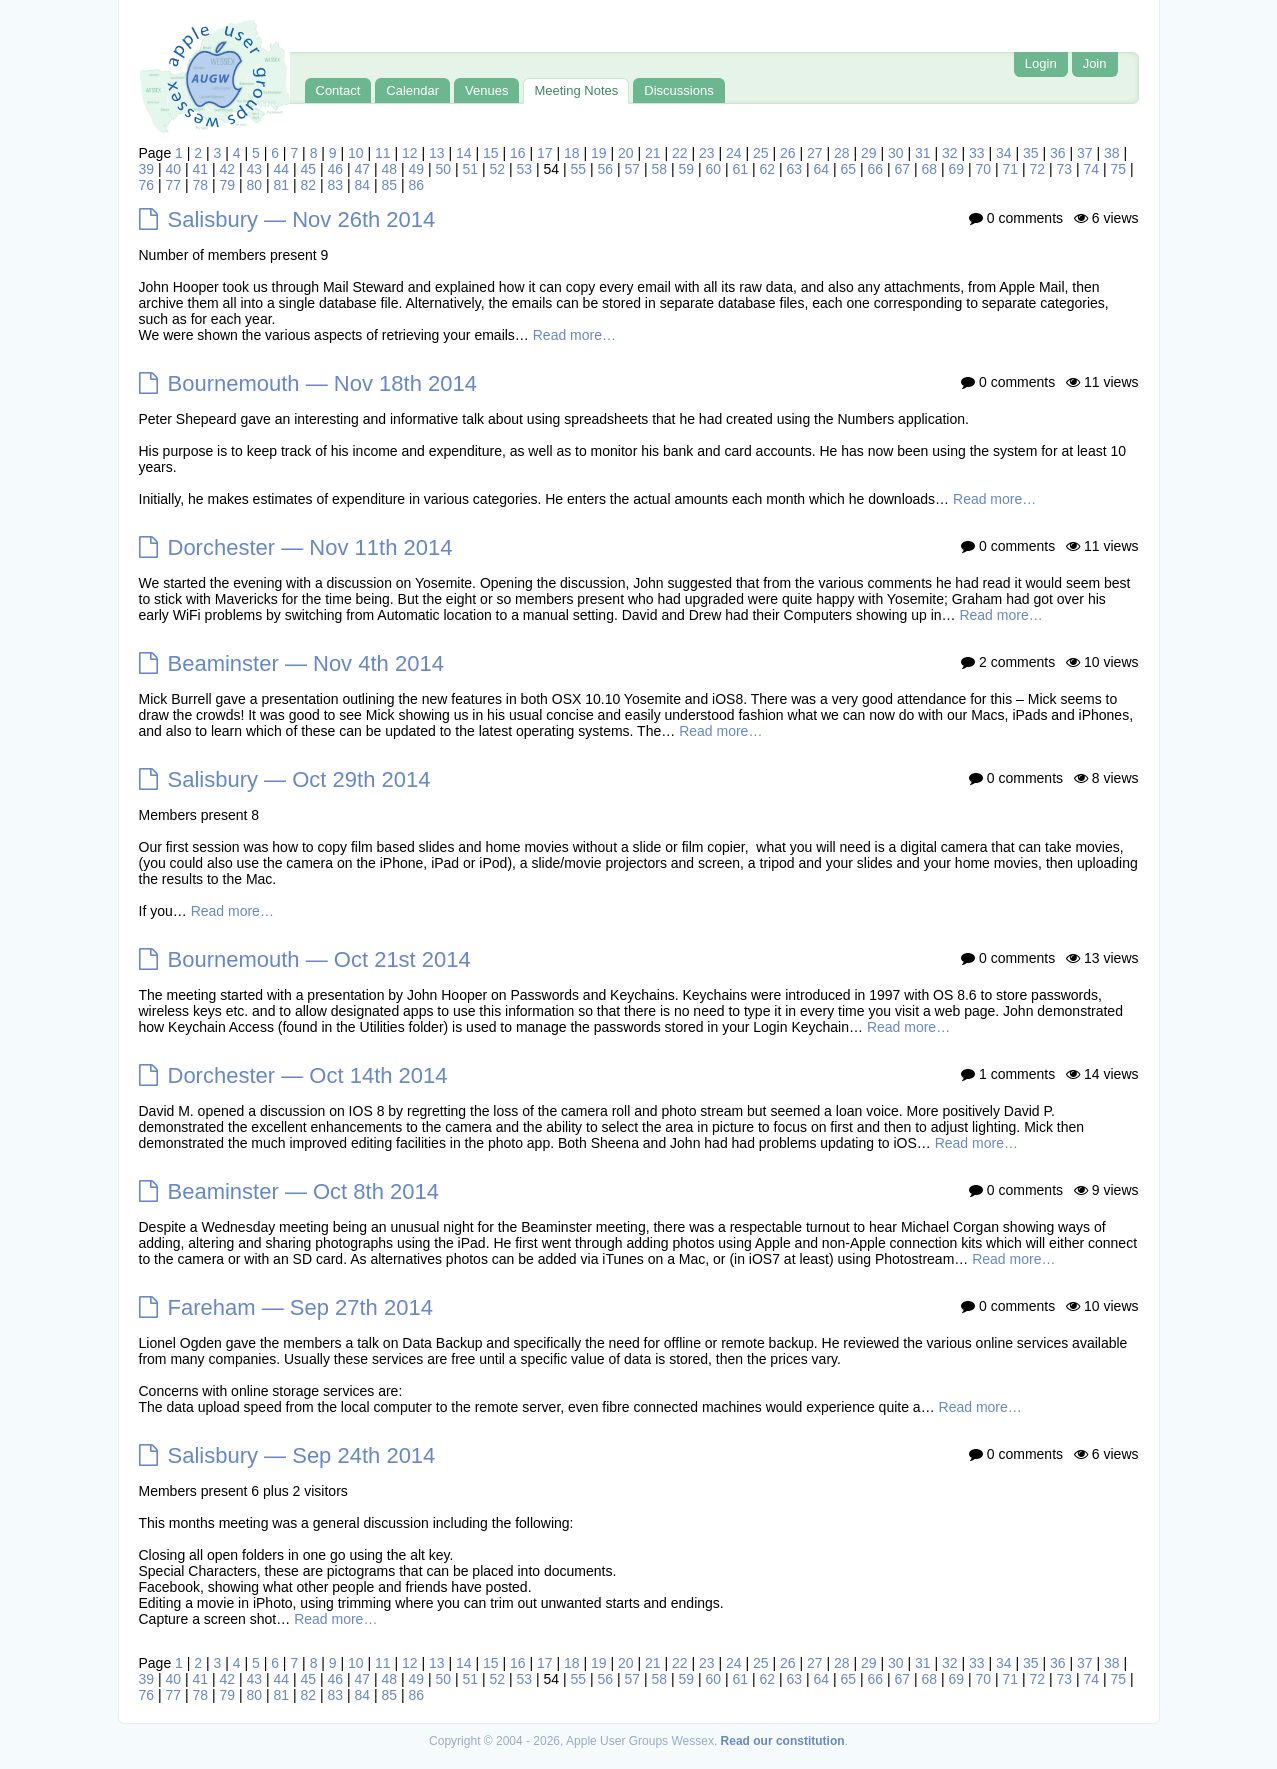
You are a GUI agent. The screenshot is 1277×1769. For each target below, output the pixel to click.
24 (734, 153)
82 (309, 185)
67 (903, 169)
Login (1041, 63)
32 (950, 153)
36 (1058, 153)
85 (390, 185)
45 (309, 169)
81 (282, 185)
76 (147, 185)
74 (1092, 169)
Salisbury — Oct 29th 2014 (299, 779)
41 (201, 169)
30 (896, 153)
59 (687, 169)
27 (815, 153)
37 (1085, 153)
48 (390, 169)
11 (383, 153)
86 (417, 185)
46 (336, 169)
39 (147, 169)
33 (977, 153)
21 (653, 153)
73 (1065, 169)
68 (930, 169)
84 (363, 185)
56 (606, 169)
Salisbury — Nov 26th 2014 (302, 219)
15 (491, 153)
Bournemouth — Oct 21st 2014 (319, 959)
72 (1038, 169)
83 (336, 185)
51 (471, 169)
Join (1095, 63)
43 (255, 169)
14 (464, 153)
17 (545, 153)
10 (356, 153)
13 (437, 153)
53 (525, 169)
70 (984, 169)
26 (788, 153)
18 (572, 153)
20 (626, 153)
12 (410, 153)
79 (228, 185)
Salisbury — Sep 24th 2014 (302, 1455)
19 (599, 153)
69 (957, 169)
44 (282, 169)
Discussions (678, 90)
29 (869, 153)
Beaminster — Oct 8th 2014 (303, 1191)
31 (923, 153)
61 (741, 169)
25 (761, 153)
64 (822, 169)
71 (1011, 169)
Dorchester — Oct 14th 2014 (308, 1075)
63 (795, 169)
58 (660, 169)
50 (444, 169)
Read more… (574, 335)
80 (255, 185)
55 (579, 169)
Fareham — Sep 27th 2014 (300, 1307)
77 (174, 185)
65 (849, 169)
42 (228, 169)
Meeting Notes (576, 90)
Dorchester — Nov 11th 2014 (310, 547)
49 (417, 169)
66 (876, 169)
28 (842, 153)
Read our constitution (783, 1741)
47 (363, 169)
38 (1112, 153)
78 (201, 185)
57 (633, 169)
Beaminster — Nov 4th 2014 (306, 663)
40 (174, 169)
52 (498, 169)
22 (680, 153)
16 (518, 153)
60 (714, 169)
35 (1031, 153)
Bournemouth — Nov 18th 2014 (322, 383)
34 (1004, 153)
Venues (486, 90)
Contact (338, 90)
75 (1119, 169)
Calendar (412, 90)
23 (707, 153)
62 (768, 169)
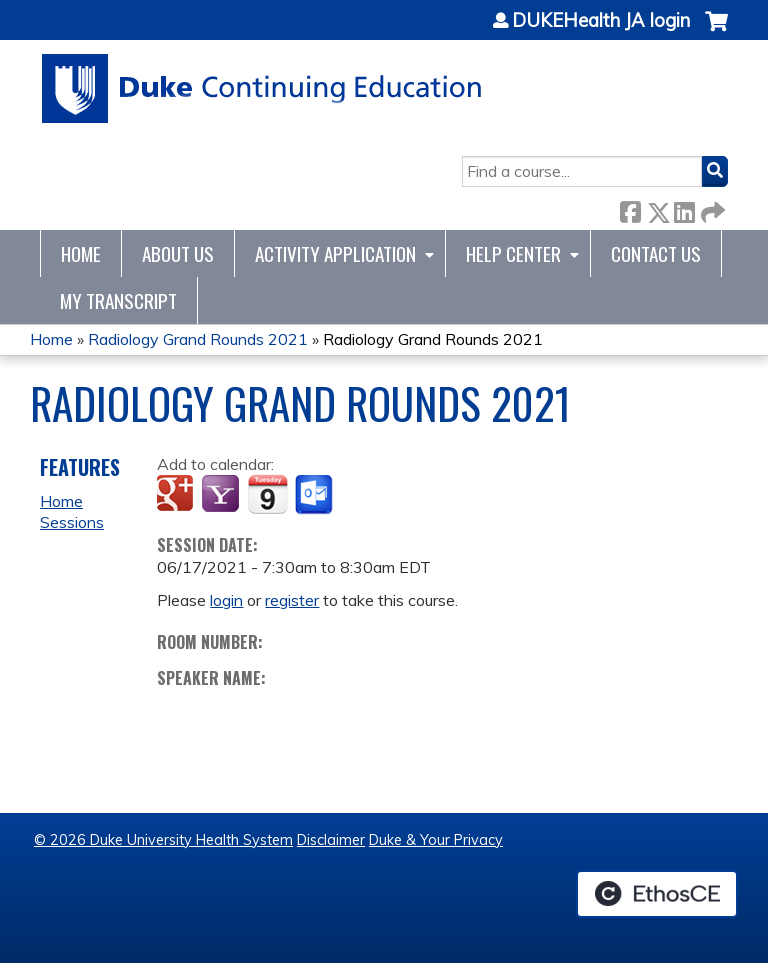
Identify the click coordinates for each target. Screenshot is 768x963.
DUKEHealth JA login (601, 21)
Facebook (630, 208)
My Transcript (118, 300)
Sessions (72, 522)
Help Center (513, 253)
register (292, 600)
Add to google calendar (177, 495)
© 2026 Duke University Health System (163, 840)
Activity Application (335, 253)
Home (81, 253)
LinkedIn (684, 208)
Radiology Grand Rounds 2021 (198, 339)
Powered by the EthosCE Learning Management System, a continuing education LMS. (657, 894)
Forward (711, 208)
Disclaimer (331, 840)
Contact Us (656, 253)
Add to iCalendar (267, 494)
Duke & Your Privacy (436, 840)
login (226, 600)
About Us (178, 253)
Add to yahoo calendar (222, 495)
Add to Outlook (315, 495)
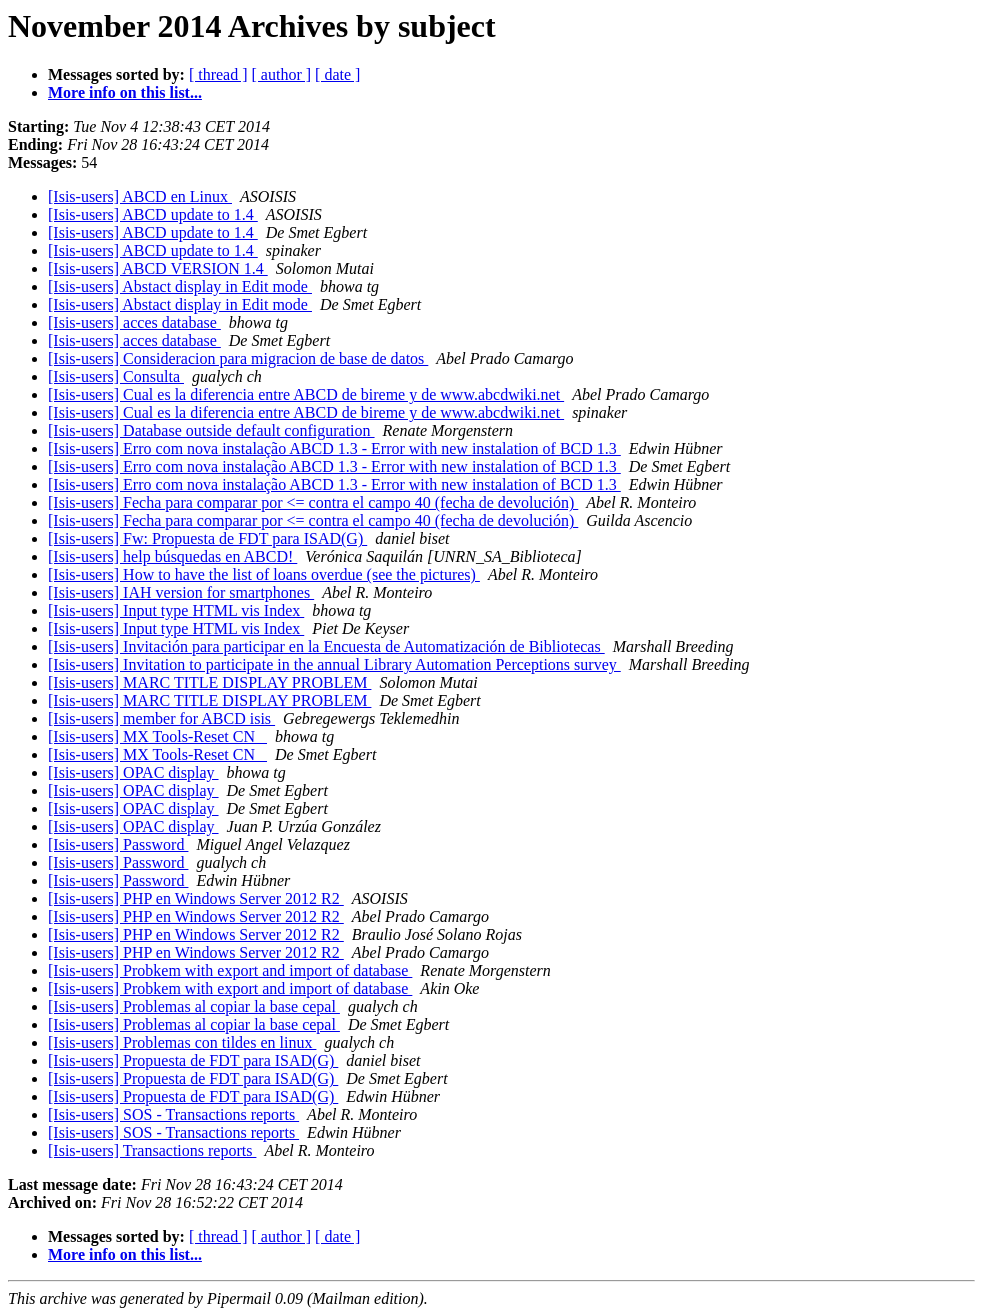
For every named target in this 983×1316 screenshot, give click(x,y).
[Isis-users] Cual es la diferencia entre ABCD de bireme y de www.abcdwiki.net (306, 394)
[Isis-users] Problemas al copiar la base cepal (194, 1006)
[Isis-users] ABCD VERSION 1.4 (158, 268)
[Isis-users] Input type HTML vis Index (176, 610)
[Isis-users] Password (118, 844)
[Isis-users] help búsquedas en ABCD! (172, 556)
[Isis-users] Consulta (116, 376)
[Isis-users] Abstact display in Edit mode (180, 286)
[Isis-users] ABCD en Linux (140, 196)
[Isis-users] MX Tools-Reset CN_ (157, 736)
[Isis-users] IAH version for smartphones (181, 592)
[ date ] (337, 74)
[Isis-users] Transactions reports (152, 1150)
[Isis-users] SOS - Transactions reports (173, 1114)
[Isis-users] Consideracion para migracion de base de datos (238, 358)
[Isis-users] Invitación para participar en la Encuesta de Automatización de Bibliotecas (326, 646)
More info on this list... (125, 92)
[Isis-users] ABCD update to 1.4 (153, 214)
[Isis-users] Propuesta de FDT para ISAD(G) (193, 1060)
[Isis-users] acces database (134, 322)
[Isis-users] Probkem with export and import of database (230, 970)
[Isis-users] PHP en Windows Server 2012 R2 (196, 898)
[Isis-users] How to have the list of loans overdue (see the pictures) (264, 574)
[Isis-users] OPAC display (133, 772)
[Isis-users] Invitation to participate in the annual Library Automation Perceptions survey (334, 664)
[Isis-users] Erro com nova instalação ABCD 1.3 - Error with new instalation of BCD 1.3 (334, 448)
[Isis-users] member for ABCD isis (161, 718)
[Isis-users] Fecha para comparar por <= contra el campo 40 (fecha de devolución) (313, 502)
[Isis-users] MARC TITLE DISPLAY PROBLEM (209, 682)
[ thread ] (218, 74)
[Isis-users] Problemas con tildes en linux (182, 1042)
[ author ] (282, 74)
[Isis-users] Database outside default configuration (211, 430)
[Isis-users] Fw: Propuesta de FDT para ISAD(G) (207, 538)
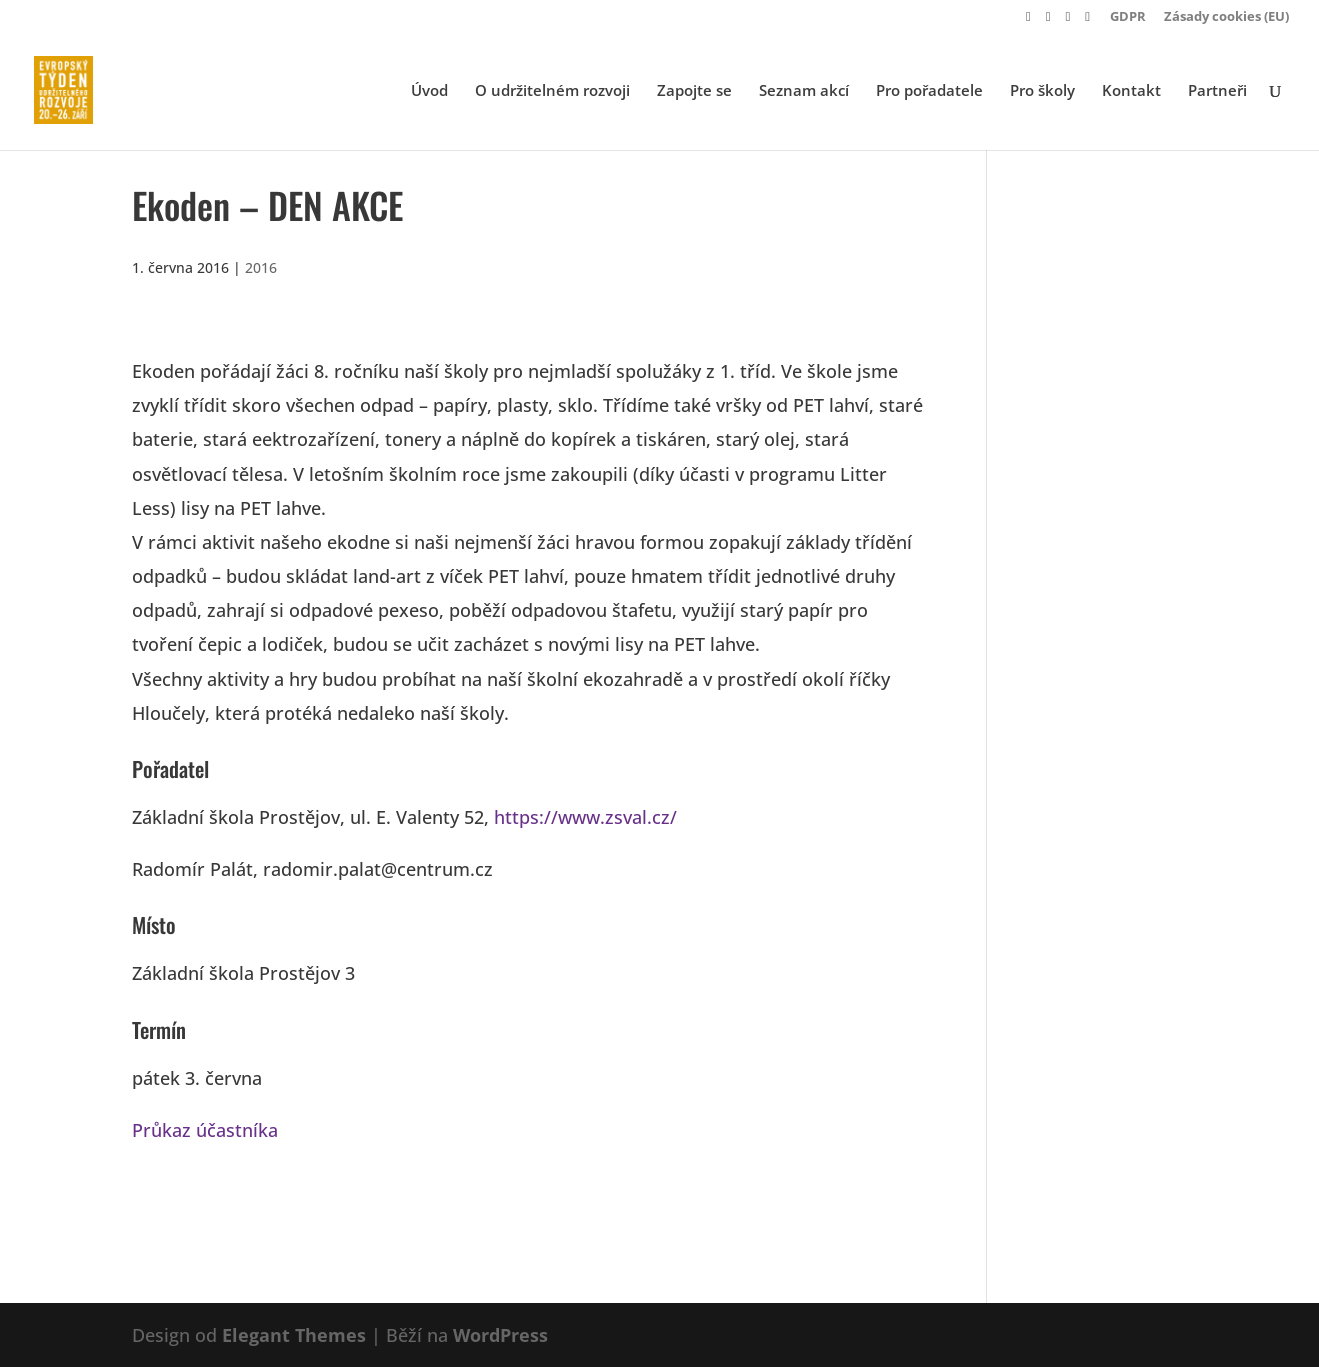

---------------

Which lines in the entries above contain the word "System", matching case exactly? Gather each of those lines and copy it in full.

© 2026 Duke University Health System (163, 840)
Powered by the EthosCE Learning Management System, a continuing education LMS. (657, 894)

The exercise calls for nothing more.